Source records:
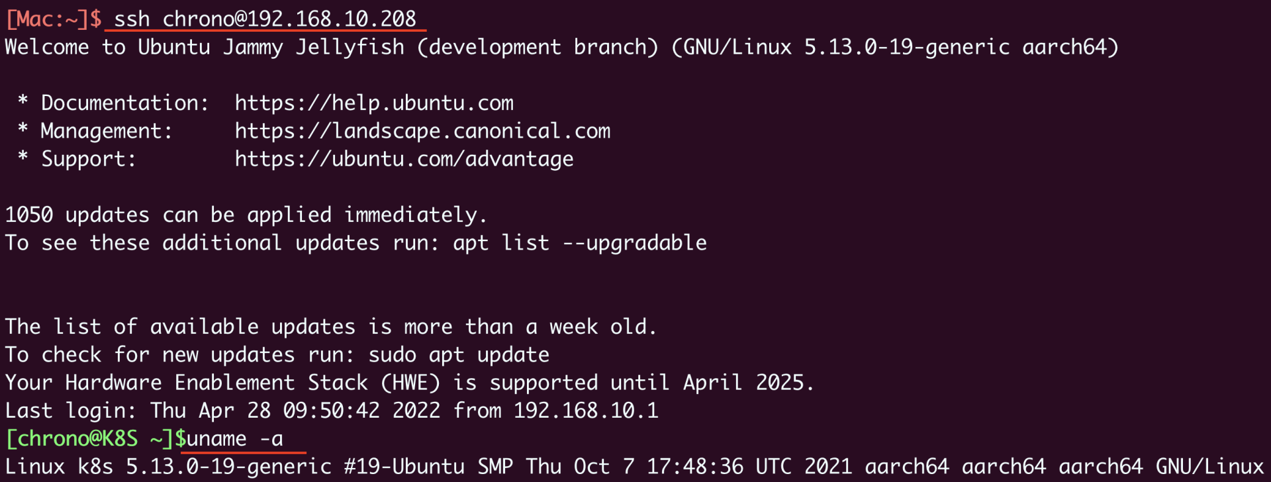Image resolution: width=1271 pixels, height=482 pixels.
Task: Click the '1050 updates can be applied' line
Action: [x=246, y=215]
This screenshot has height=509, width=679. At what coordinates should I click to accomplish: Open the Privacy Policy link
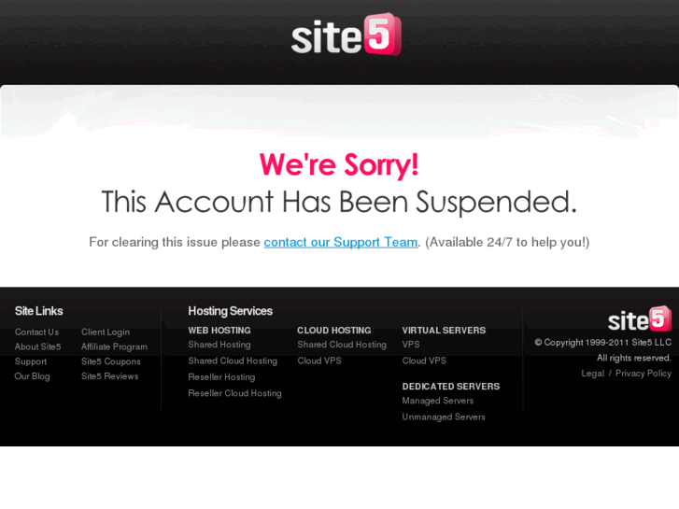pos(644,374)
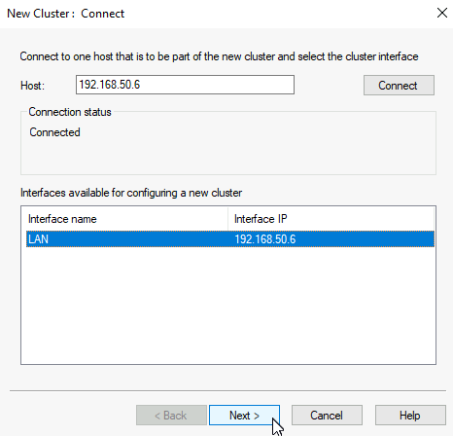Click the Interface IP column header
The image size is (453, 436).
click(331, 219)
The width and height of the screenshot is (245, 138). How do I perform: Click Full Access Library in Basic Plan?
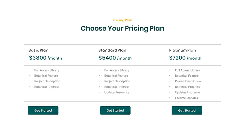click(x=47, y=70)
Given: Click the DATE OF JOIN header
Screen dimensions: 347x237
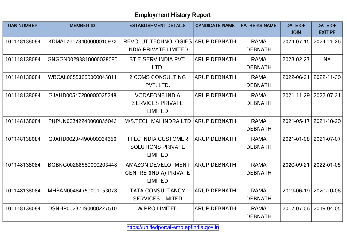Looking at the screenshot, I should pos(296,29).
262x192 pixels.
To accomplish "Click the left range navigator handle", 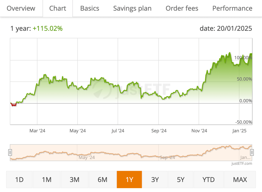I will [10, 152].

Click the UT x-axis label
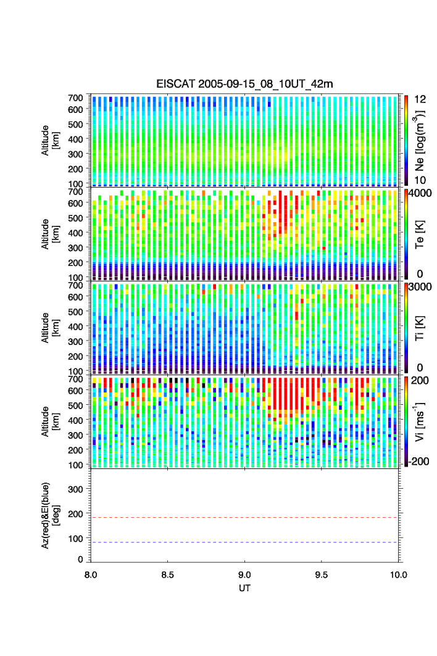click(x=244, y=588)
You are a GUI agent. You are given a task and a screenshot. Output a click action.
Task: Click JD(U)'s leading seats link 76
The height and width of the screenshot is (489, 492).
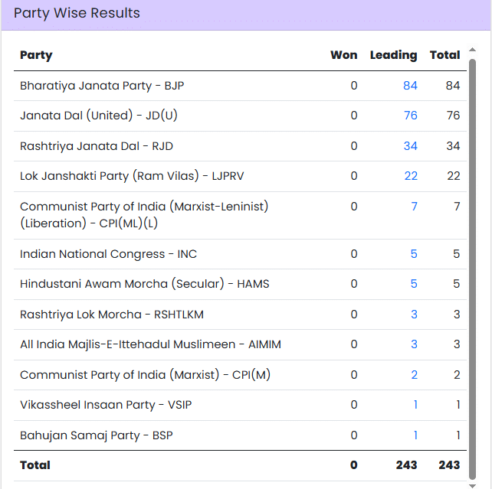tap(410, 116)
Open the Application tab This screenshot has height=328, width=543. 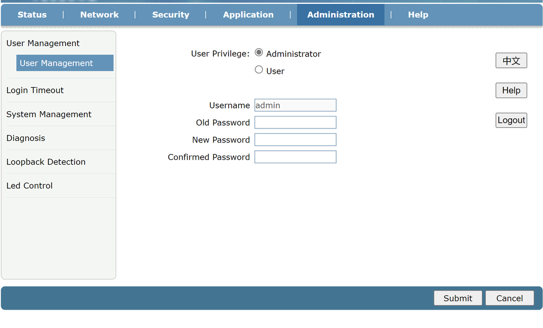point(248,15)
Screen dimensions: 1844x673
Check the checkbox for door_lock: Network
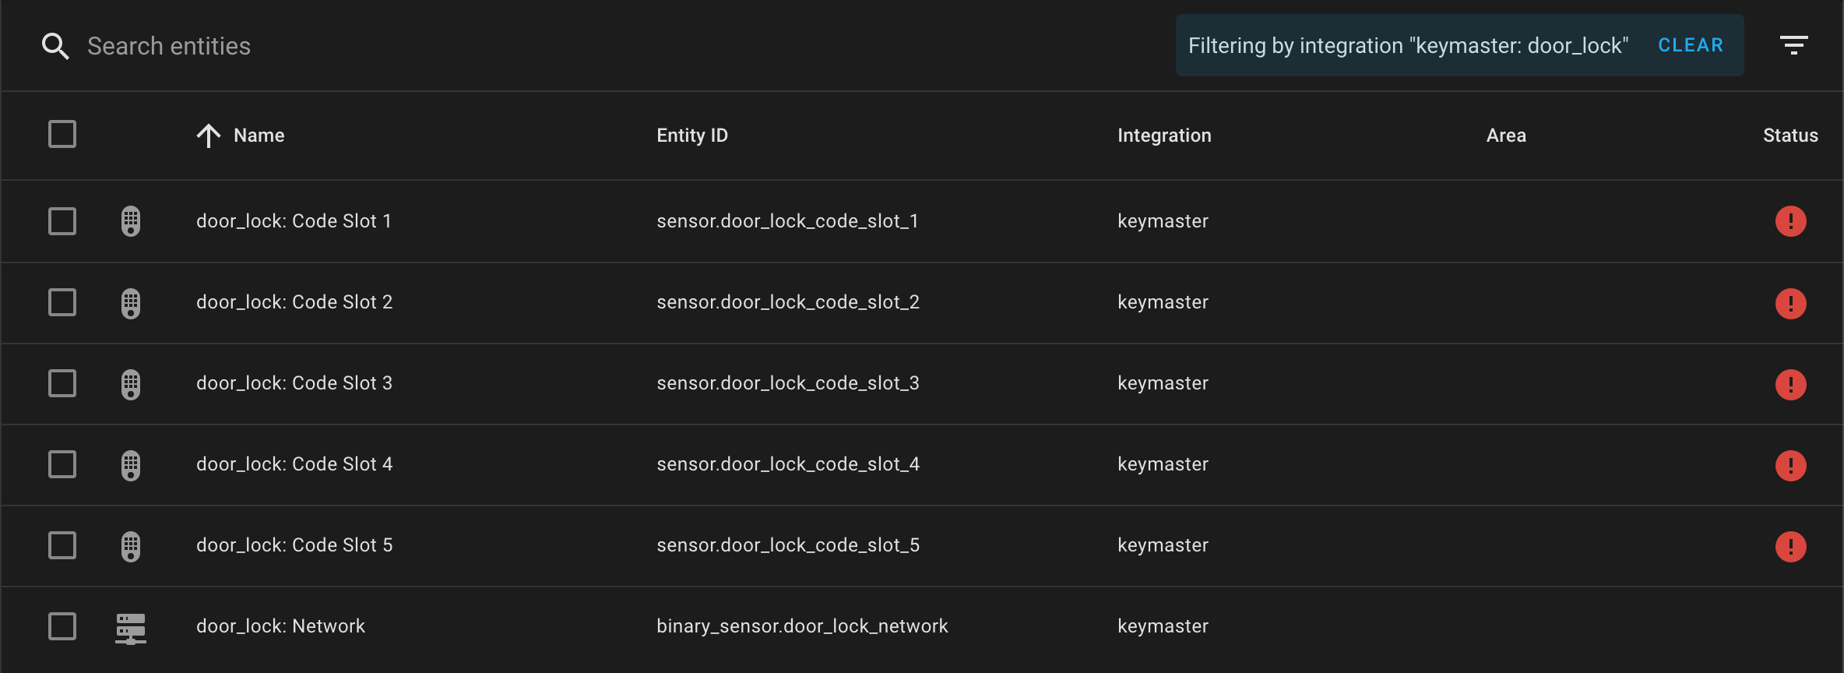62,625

--

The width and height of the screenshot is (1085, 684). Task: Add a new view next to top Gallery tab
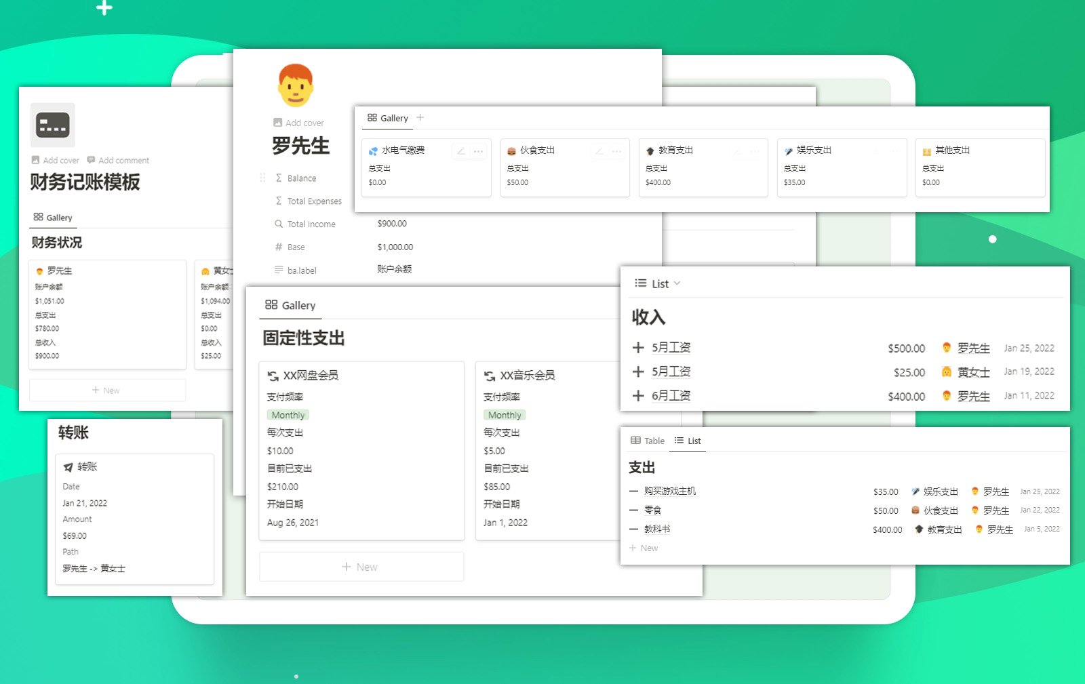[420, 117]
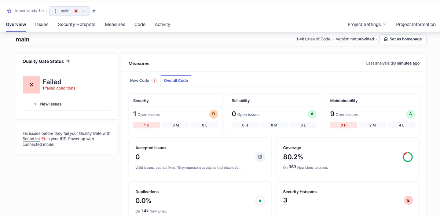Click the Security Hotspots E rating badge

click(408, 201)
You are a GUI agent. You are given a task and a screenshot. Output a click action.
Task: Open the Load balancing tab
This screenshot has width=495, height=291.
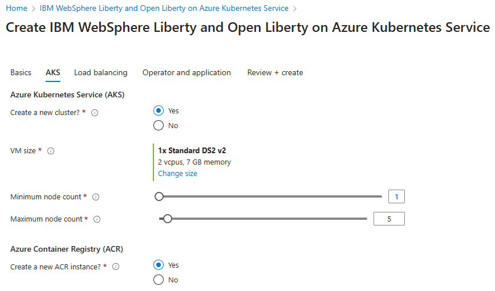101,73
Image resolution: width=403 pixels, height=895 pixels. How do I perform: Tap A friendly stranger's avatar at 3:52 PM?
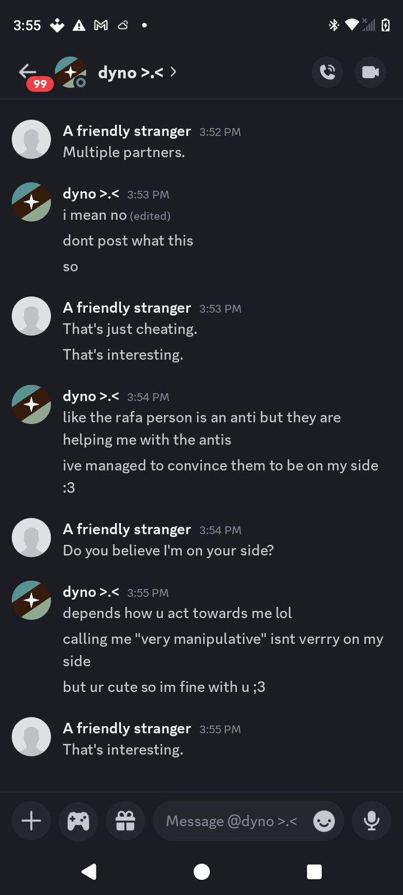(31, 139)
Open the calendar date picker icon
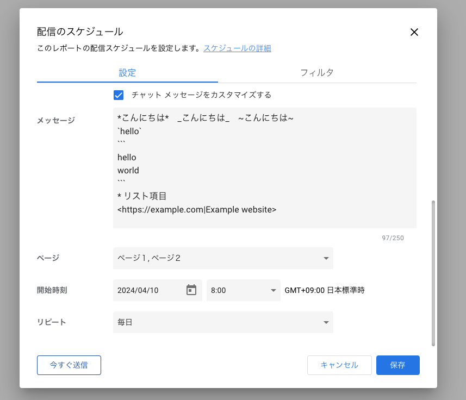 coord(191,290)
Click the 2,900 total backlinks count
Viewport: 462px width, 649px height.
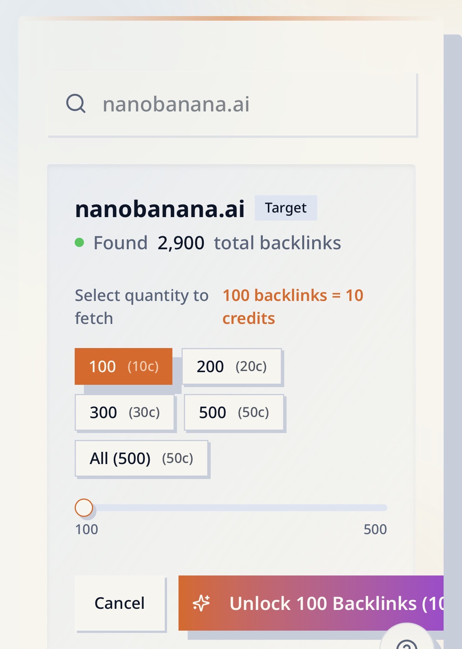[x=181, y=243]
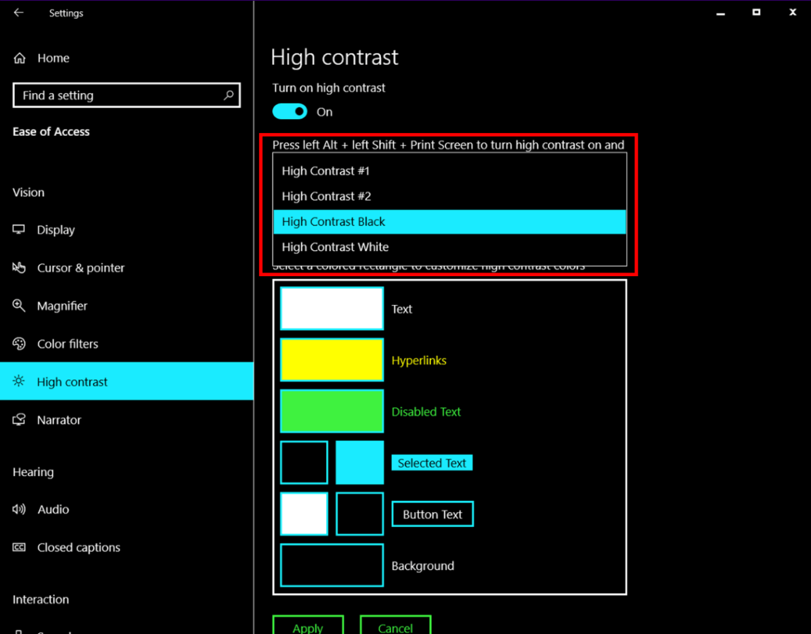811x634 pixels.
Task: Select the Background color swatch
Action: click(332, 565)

* * *

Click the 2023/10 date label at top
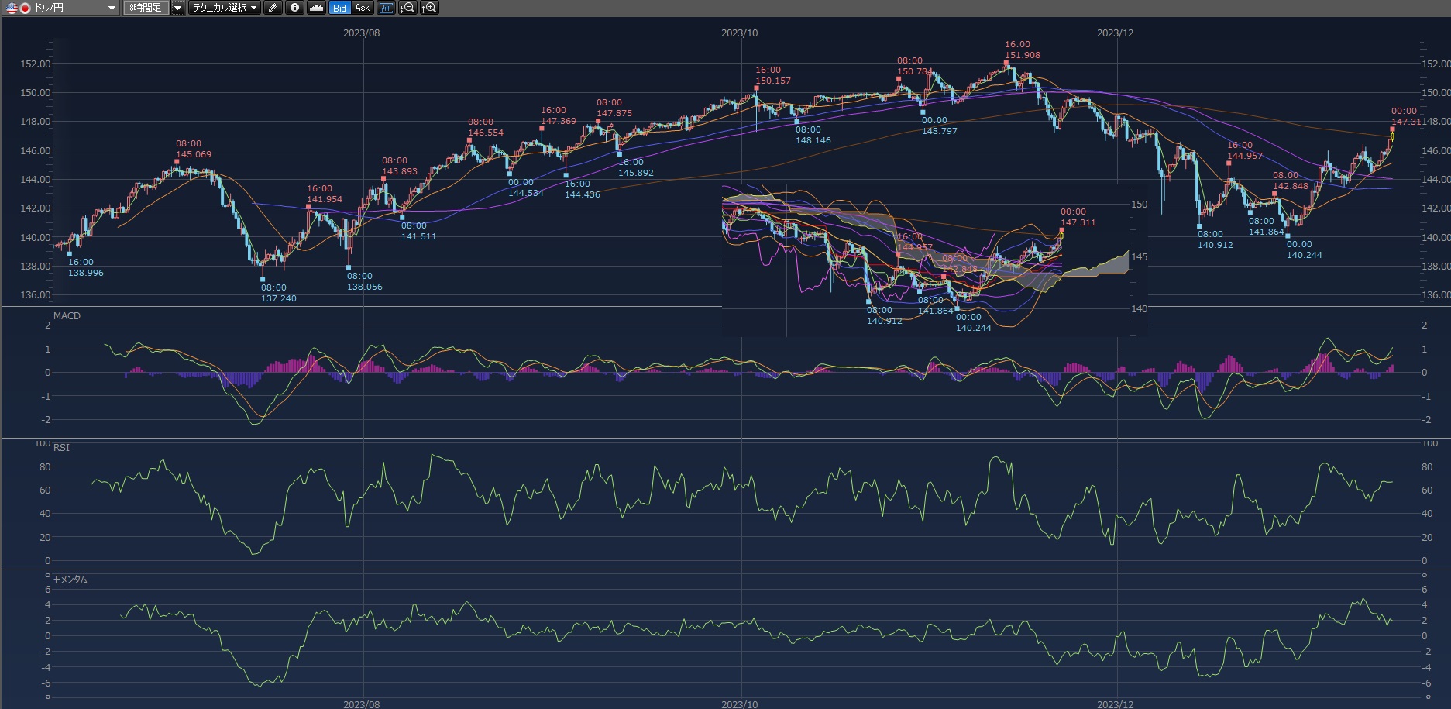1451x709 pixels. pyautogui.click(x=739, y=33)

Required action: Beginning with the line above that contains "This screenshot has height=509, width=679." and ending with the line that contains "262x192 pixels.", quote each line exactly, keeping out the pictures.

Response:
This screenshot has height=509, width=679. At what coordinates should I click to accomplish: Open the Privacy Policy link
pos(644,374)
Click the Interface IP column header
The image size is (453, 436).
click(331, 219)
The width and height of the screenshot is (245, 138). How do I perform: Click Full Access Library in Basic Plan?
click(x=47, y=70)
Given: Click the DATE OF JOIN header
Screen dimensions: 347x237
Looking at the screenshot, I should pos(296,29).
262x192 pixels.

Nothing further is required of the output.